◆ **Your instructions**
In the prospectus excerpt below, which company will act as trustee for the U.S.-based trust account?
== Text for analysis ==
Prior to this offering, there has been no public market for our units, Class A common stock or public warrants. We have applied to list our units on the New York Stock Exchange, or the NYSE, under the symbol “KNSW.U” on or promptly after the date of this prospectus. We cannot guarantee that our securities will be approved for listing on the NYSE. The Class A common stock and public warrants constituting the units will begin separate trading on the 52nd day following the date of this prospectus (or, if such date is not a business day, the following business day), unless RBC Capital Markets, LLC informs us of its decision to allow earlier separate trading, subject to certain conditions. Once the securities constituting the units begin separate trading, we expect that the Class A common stock and public warrants will be listed on the NYSE under the symbols “KNSW” and “KNSW WS,” respectively.
We are an “emerging growth company” and “smaller reporting company” under applicable federal securities laws and will be subject to reduced public company reporting requirements. Investing in our securities involves risks. See “Risk Factors.” Investors will not be entitled to protections normally afforded to investors in Rule 419 blank check offerings.
| | | | | | | | | | | | |
| | Price to Public | | | Underwriting Discounts and Commissions(1) | | | Proceeds, before expenses, to us | |
Per Share | | $ | 10.00 | | | $ | 0.55 | | | $ | 9.45 | |
Total | | $ | 200,000,000 | | | $ | 11,000,000 | | | $ | 189,000,000 | |
(1) | Includes (i) $0.20 per unit (excluding any units sold pursuant to the underwriter’s option to purchase additional units), or $4,000,000 (or up to $4,600,000 if the underwriter’s over-allotment option is exercised in full) in the aggregate, payable upon the closing of this offering in cash and (ii) $0.35 per unit, or $7,000,000 (or up to $8,050,000 if the underwriter’s option to purchase additional units is exercised in full) in the aggregate, payable to the underwriter for deferred underwriting commissions to be placed in a trust account located in the United States as described herein. The deferred commissions will be released to the underwriter only on completion of an initial business combination, in an amount equal to $0.35 multiplied by the number of shares of Class A common stock sold as part of the units in this offering, as described in this prospectus. Does not include certain fees and expenses payable to the underwriter in connection with this offering. See “Underwriting” for a description of compensation payable to the underwriter. |
Of the proceeds we receive from this offering and the sale of the private placement warrants described in this prospectus, $205,000,000, or $235,750,000 if the underwriter’s option to purchase additional units is exercised in full ($10.25 per unit), will be deposited into a U.S.-based trust account, with Continental Stock Transfer & Trust Company acting as trustee.
The underwriter is offering the units for sale on a firm commitment basis. Delivery of the units will be made on or about , 2022.
Neither the Securities and Exchange Commission, or the SEC, nor any state securities commission has approved or disapproved of these securities or determined if this prospectus is truthful or complete. Any representation to the contrary is a criminal offense.
===
== Provided records ==
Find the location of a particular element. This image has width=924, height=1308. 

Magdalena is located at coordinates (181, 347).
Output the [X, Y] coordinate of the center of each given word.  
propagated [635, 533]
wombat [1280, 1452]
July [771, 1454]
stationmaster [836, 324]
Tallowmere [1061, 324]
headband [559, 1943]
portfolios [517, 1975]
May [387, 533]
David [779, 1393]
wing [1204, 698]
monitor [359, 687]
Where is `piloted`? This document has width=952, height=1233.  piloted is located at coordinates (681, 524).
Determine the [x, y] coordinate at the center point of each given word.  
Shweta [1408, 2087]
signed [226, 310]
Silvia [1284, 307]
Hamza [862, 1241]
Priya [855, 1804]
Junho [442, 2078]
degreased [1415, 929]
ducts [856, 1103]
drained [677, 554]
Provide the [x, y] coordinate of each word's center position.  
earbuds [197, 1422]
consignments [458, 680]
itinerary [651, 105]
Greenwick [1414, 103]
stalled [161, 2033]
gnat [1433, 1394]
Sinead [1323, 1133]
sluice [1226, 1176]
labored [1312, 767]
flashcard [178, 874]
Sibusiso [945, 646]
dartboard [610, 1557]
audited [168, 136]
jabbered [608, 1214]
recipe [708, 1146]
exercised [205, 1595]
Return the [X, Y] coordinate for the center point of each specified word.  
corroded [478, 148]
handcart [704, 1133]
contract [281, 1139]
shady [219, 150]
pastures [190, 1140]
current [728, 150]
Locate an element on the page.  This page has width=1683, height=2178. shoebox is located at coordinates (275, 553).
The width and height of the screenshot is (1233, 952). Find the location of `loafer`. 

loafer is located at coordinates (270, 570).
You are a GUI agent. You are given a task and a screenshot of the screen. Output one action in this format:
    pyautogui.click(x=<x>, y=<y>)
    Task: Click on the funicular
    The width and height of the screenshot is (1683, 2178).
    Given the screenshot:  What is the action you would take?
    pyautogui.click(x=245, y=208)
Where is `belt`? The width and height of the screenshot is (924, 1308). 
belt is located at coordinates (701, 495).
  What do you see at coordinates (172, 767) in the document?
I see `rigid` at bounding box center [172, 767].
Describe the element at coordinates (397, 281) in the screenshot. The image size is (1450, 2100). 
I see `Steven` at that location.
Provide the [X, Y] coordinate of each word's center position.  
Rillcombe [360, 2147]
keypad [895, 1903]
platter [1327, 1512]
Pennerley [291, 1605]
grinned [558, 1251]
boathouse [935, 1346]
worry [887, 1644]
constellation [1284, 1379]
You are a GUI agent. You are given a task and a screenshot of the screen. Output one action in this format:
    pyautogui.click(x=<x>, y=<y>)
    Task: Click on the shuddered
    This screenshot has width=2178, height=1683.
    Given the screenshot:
===
◆ **Answer to this problem**
Continental Stock Transfer & Trust Company